# To do
Once the line containing "How do I perform: Click" appears, output it and each remaining line of the records below exactly, with no pictures and nothing more.

# Material for the task
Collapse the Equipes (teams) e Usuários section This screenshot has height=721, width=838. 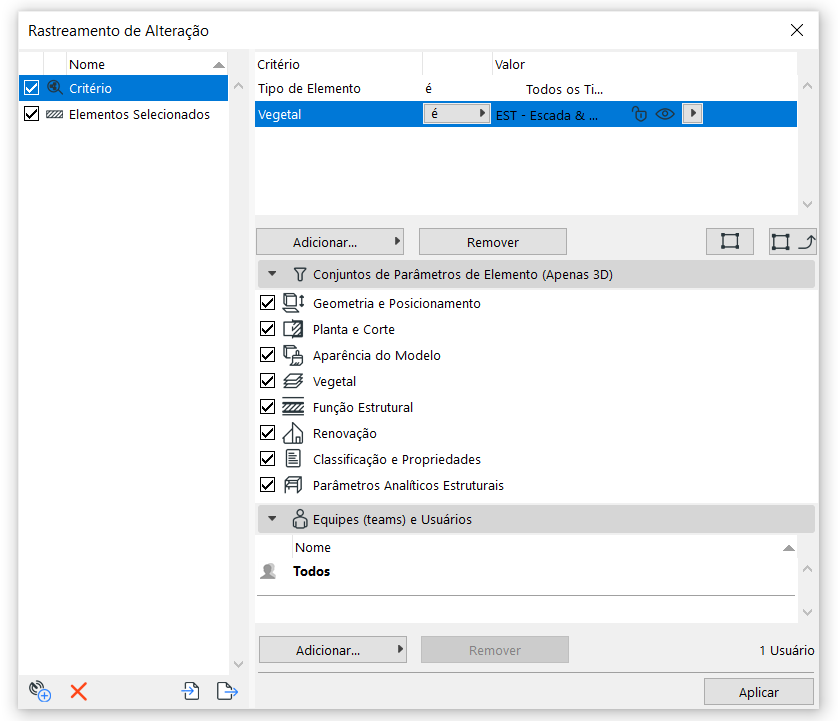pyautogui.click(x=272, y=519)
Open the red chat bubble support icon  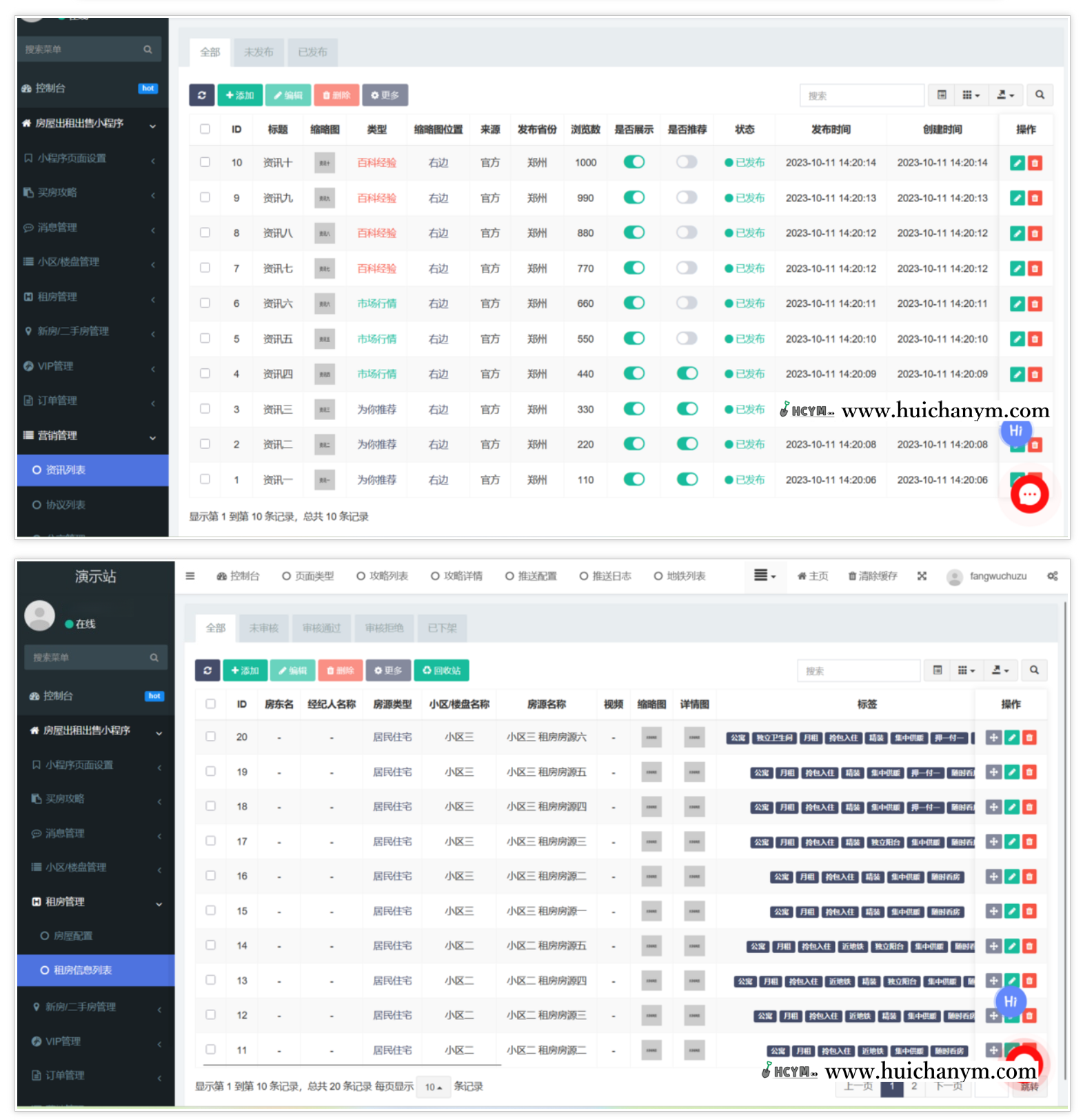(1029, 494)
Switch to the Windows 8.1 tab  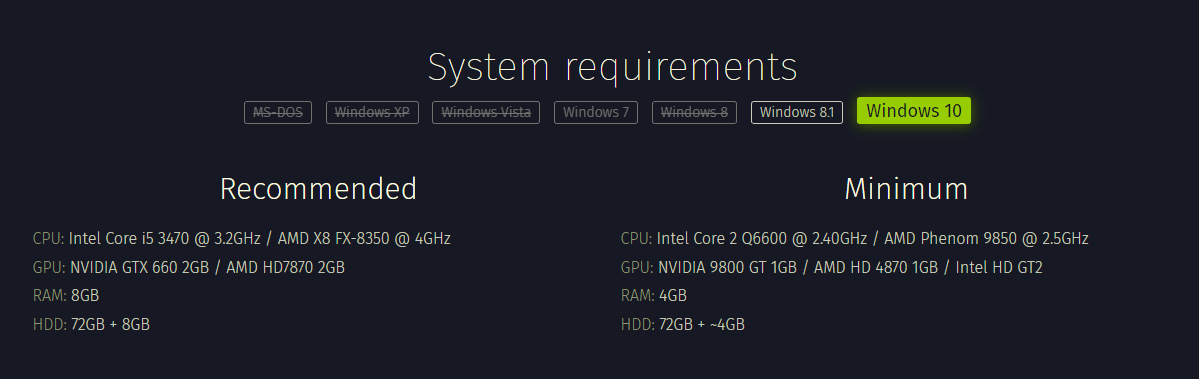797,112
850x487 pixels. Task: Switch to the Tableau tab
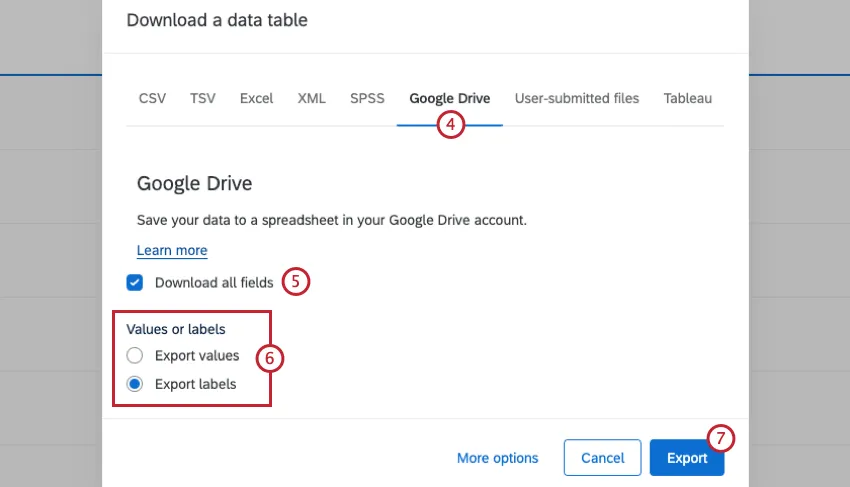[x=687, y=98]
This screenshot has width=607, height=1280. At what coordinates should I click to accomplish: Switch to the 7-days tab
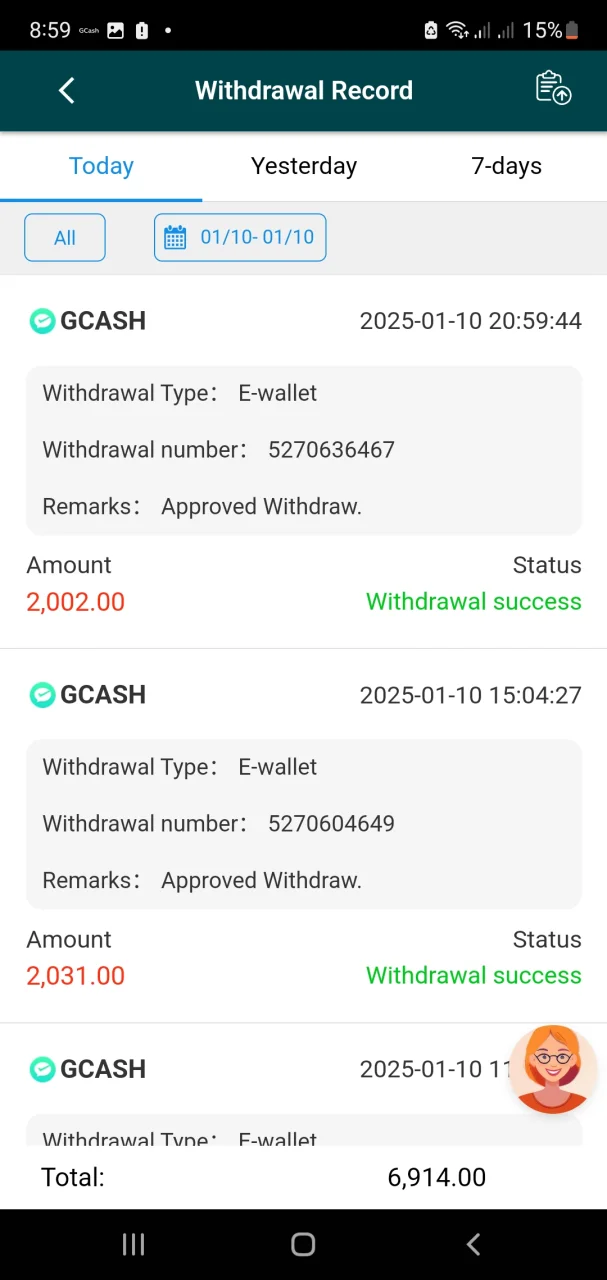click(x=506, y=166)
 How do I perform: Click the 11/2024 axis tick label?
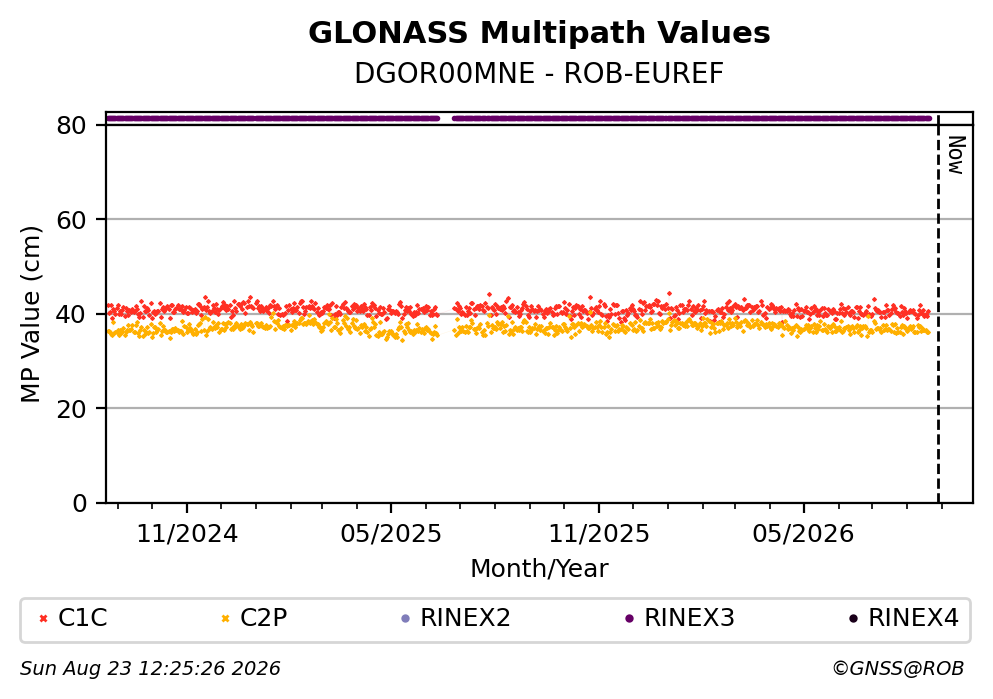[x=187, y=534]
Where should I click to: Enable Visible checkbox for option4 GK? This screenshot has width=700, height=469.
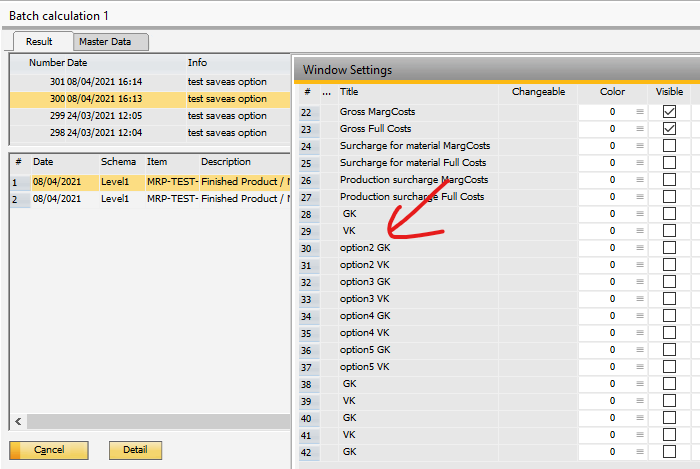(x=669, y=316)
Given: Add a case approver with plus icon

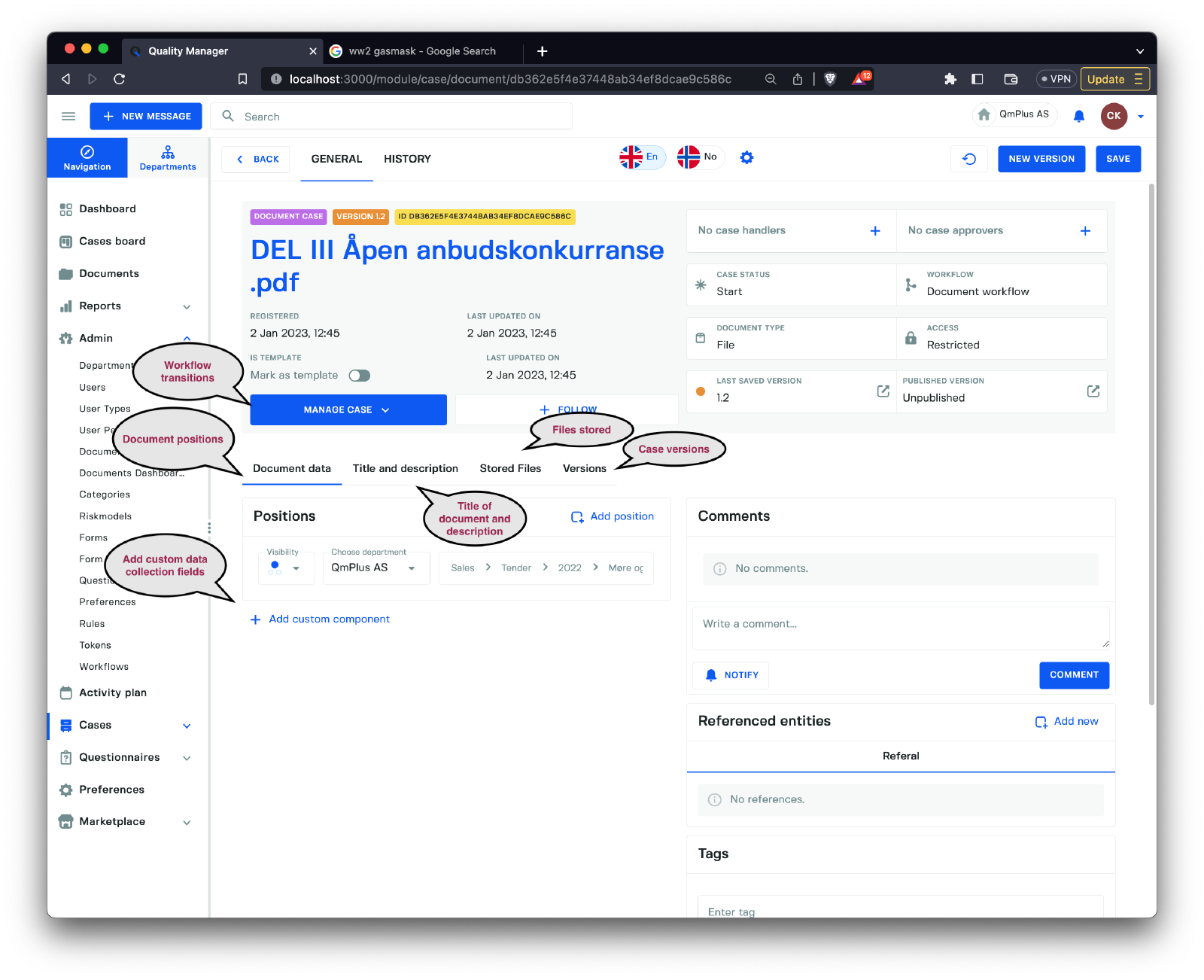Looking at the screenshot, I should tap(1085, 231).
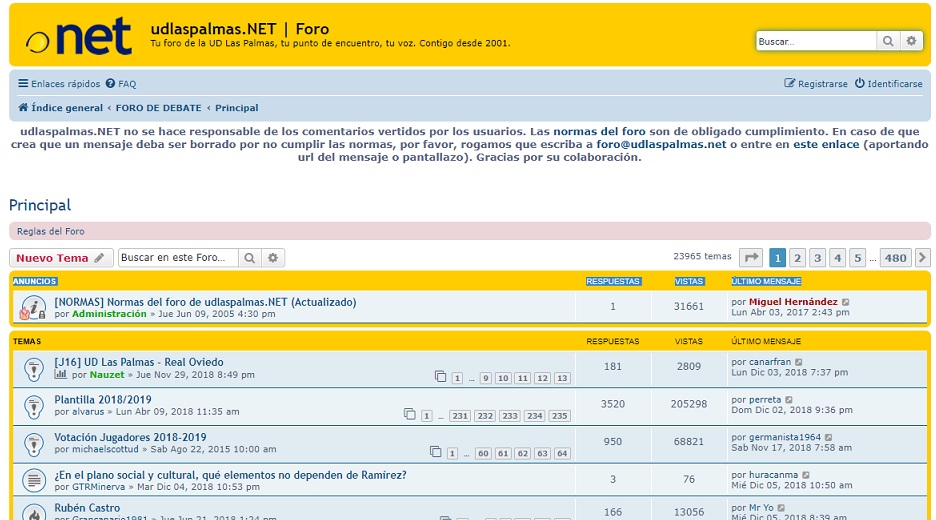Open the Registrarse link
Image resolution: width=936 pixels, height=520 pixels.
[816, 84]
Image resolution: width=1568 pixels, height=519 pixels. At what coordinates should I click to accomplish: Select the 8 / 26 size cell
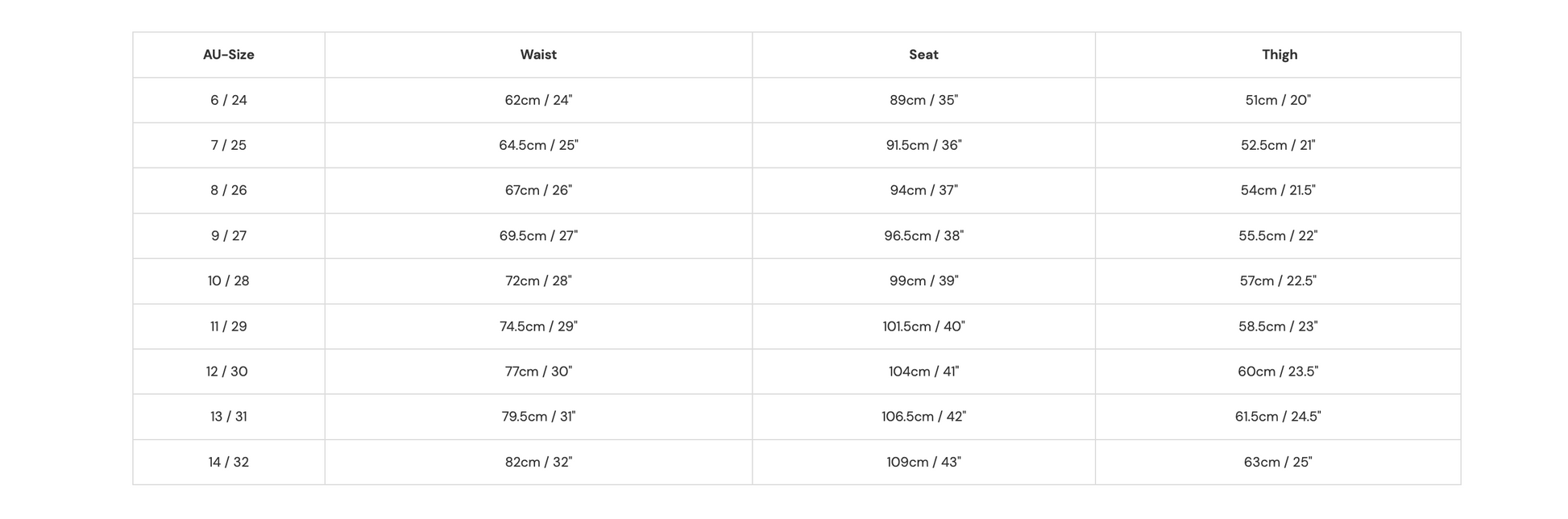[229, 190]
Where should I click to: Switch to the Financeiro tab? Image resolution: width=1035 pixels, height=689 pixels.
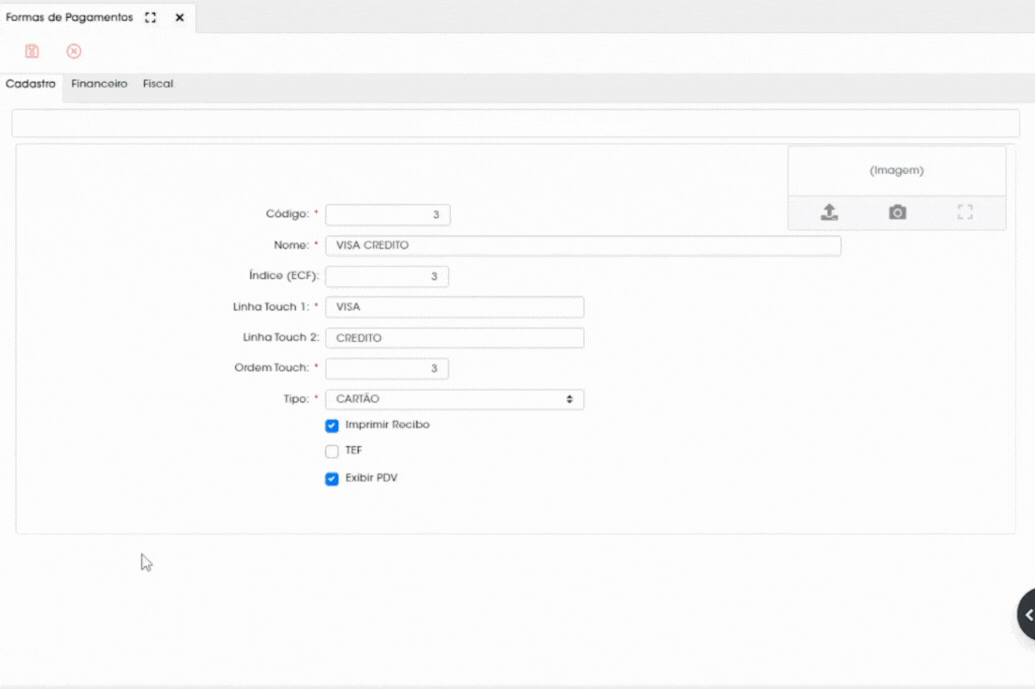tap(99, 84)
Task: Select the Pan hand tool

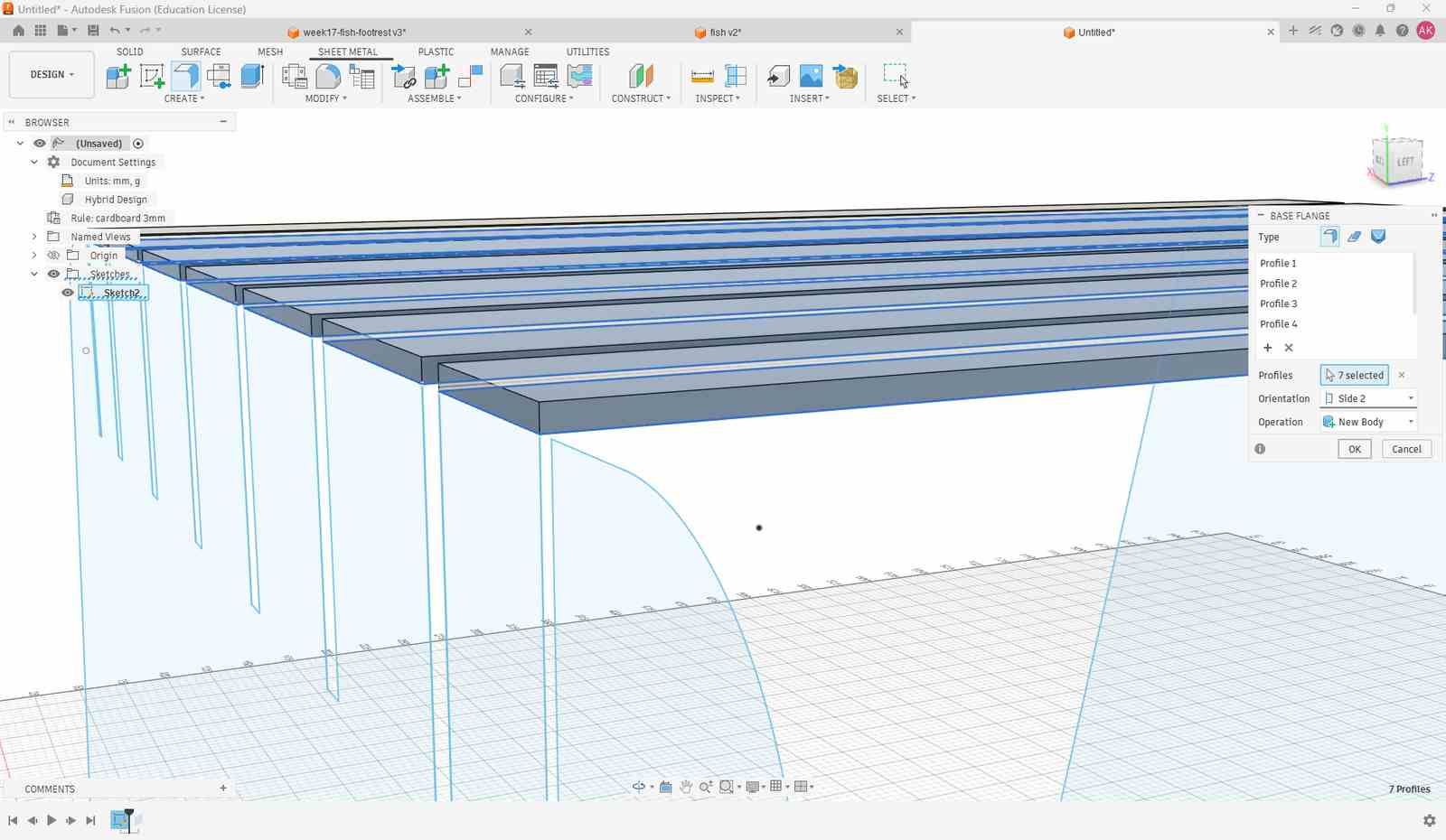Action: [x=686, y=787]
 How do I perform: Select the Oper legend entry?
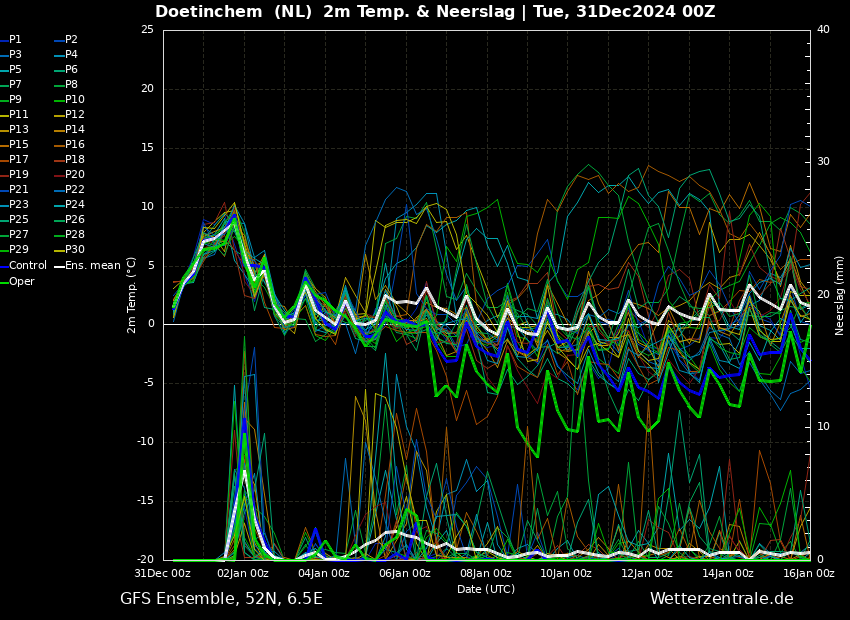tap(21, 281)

# Response to the task
 How do I perform: Click the 11/2024 axis tick label?
[x=187, y=534]
Where should I click to: Enable Visible checkbox for option4 GK? This screenshot has width=700, height=469.
(x=669, y=316)
Given: Add a case approver with plus icon

Looking at the screenshot, I should tap(1085, 231).
Open the Registrarse link
Image resolution: width=936 pixels, height=520 pixels.
[816, 84]
Image resolution: width=1568 pixels, height=519 pixels. At what coordinates should I click to accomplish: Select the 8 / 26 size cell
[229, 190]
Where should I click to: Switch to the Financeiro tab? Image resolution: width=1035 pixels, height=689 pixels.
tap(99, 84)
Task: Select the Pan hand tool

Action: [x=686, y=787]
 How do I perform: Select the Oper legend entry?
tap(21, 281)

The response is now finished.